- Data

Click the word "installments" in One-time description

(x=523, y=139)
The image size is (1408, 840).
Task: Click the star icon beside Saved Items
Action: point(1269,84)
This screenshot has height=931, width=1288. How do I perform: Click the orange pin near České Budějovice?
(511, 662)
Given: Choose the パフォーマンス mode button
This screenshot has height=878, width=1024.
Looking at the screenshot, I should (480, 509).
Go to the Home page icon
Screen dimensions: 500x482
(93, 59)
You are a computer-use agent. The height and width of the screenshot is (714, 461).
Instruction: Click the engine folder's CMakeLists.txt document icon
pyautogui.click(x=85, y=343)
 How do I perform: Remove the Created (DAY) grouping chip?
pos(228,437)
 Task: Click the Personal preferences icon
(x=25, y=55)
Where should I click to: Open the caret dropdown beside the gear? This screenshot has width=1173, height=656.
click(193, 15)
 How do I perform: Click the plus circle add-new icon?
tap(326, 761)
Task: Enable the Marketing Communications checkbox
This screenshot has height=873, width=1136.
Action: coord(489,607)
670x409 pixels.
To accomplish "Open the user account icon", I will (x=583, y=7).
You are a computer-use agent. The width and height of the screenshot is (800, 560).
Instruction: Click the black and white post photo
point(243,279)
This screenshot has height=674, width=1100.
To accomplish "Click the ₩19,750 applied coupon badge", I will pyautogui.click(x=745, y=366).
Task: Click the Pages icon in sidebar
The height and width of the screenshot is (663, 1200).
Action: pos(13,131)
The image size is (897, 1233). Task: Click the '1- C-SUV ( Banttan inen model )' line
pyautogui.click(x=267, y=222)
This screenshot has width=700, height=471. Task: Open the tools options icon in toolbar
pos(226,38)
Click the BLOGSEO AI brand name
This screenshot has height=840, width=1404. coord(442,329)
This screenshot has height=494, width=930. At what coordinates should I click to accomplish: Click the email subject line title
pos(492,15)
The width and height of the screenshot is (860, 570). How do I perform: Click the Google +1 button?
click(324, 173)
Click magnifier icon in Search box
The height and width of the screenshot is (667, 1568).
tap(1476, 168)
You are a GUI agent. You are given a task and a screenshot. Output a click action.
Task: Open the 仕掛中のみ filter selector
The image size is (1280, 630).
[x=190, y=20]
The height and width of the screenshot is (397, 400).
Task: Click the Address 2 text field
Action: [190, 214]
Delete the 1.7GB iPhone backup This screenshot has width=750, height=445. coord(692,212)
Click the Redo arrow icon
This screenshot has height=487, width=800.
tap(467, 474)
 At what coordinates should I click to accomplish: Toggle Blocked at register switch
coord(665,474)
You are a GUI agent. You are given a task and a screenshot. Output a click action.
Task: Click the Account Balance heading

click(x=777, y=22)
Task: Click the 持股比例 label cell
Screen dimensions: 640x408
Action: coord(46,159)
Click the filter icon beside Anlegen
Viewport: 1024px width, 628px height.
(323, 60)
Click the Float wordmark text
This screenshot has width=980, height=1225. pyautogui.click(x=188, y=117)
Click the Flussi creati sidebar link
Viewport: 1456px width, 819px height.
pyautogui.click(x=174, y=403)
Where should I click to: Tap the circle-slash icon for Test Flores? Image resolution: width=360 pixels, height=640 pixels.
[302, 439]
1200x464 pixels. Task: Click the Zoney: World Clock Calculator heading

- About this exercise
Copy out the data in full, exactly.

- Result of this exercise
Click the word "installments" in One-time description

(x=523, y=139)
The image size is (1408, 840).
Task: Click the star icon beside Saved Items
Action: point(1269,84)
This screenshot has height=931, width=1288. How do I perform: Click the orange pin near České Budějovice?
(511, 662)
Given: Choose the パフォーマンス mode button
This screenshot has height=878, width=1024.
Looking at the screenshot, I should (480, 509).
Go to the Home page icon
Screen dimensions: 500x482
(93, 59)
You are a computer-use agent. The height and width of the screenshot is (714, 461).
Instruction: Click the engine folder's CMakeLists.txt document icon
pyautogui.click(x=85, y=343)
 How do I perform: Remove the Created (DAY) grouping chip?
pos(228,437)
 Task: Click the Personal preferences icon
(x=25, y=55)
Where should I click to: Open the caret dropdown beside the gear? This screenshot has width=1173, height=656.
click(193, 15)
 How do I perform: Click the plus circle add-new icon?
tap(326, 761)
Task: Enable the Marketing Communications checkbox
This screenshot has height=873, width=1136.
Action: coord(489,607)
670x409 pixels.
To accomplish "Open the user account icon", I will (x=583, y=7).
You are a computer-use agent. The width and height of the screenshot is (800, 560).
Instruction: Click the black and white post photo
point(243,279)
This screenshot has height=674, width=1100.
To accomplish "Click the ₩19,750 applied coupon badge", I will pyautogui.click(x=745, y=366).
Task: Click the Pages icon in sidebar
The height and width of the screenshot is (663, 1200).
Action: pos(13,131)
The image size is (897, 1233). Task: Click the '1- C-SUV ( Banttan inen model )' line
pyautogui.click(x=267, y=222)
This screenshot has width=700, height=471. Task: Open the tools options icon in toolbar
pos(226,38)
Click the BLOGSEO AI brand name
This screenshot has height=840, width=1404. coord(442,329)
This screenshot has height=494, width=930. At what coordinates should I click to accomplish: Click the email subject line title
pos(492,15)
The width and height of the screenshot is (860, 570). How do I perform: Click the Google +1 button?
click(324, 173)
Click magnifier icon in Search box
The height and width of the screenshot is (667, 1568).
tap(1476, 168)
You are a GUI agent. You are given a task and a screenshot. Output a click action.
Task: Open the 仕掛中のみ filter selector
The image size is (1280, 630).
[x=190, y=20]
The height and width of the screenshot is (397, 400).
Task: Click the Address 2 text field
Action: [190, 214]
Delete the 1.7GB iPhone backup This screenshot has width=750, height=445. coord(692,212)
Click the Redo arrow icon
This screenshot has height=487, width=800.
tap(467, 474)
 At what coordinates should I click to accomplish: Toggle Blocked at register switch
coord(665,474)
You are a GUI agent. You are given a task and a screenshot. Output a click action.
Task: Click the Account Balance heading

click(x=777, y=22)
Task: Click the 持股比例 label cell
Screen dimensions: 640x408
Action: coord(46,159)
Click the filter icon beside Anlegen
Viewport: 1024px width, 628px height.
(323, 60)
Click the Float wordmark text
This screenshot has width=980, height=1225. pyautogui.click(x=188, y=117)
Click the Flussi creati sidebar link
Viewport: 1456px width, 819px height.
pyautogui.click(x=174, y=403)
Where should I click to: Tap the circle-slash icon for Test Flores? Image resolution: width=360 pixels, height=640 pixels.
[302, 439]
1200x464 pixels. Task: Click the Zoney: World Clock Calculator heading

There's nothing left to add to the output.